Difference between revisions of "Modules, category of"

The category mod- $ R $ whose objects are the right unitary modules over an arbitrary associative ring $ R $ with identity, and whose morphisms are the homomorphisms of $ R $- modules. This category is the most important example of an Abelian category. Moreover, for every small Abelian category there is a full exact imbedding into some category of modules.

If $ R = \mathbf Z $, the ring of integers, then mod- $ R $ is the category of Abelian groups, and if $ R = D $ is a skew-field, then mod- $ R $ is the category of vector spaces over $ D $.

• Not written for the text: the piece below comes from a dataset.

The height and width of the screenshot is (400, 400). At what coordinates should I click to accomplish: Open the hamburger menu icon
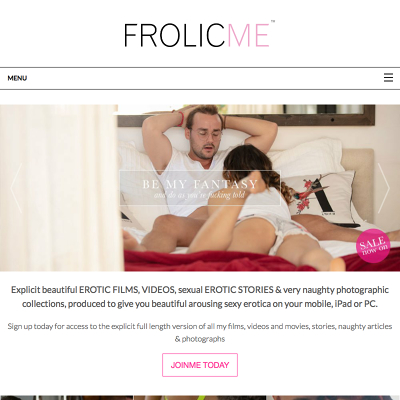pyautogui.click(x=388, y=78)
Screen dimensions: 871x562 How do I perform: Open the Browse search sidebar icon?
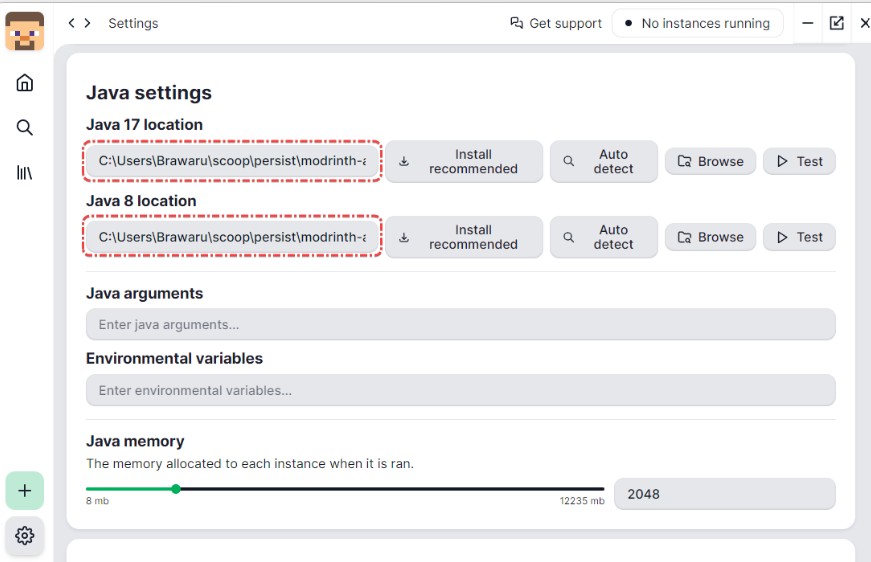coord(24,127)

The properties of mod- $ R $ reflect a number of important properties of the ring $ R $( see Homological classification of rings). Connected with this category is a number of important homological invariants of the ring; in particular, its homological dimension. The centre of mod- $ R $( that is, the set of natural transformations of the identity functor of the category) is isomorphic to the centre of $ R $.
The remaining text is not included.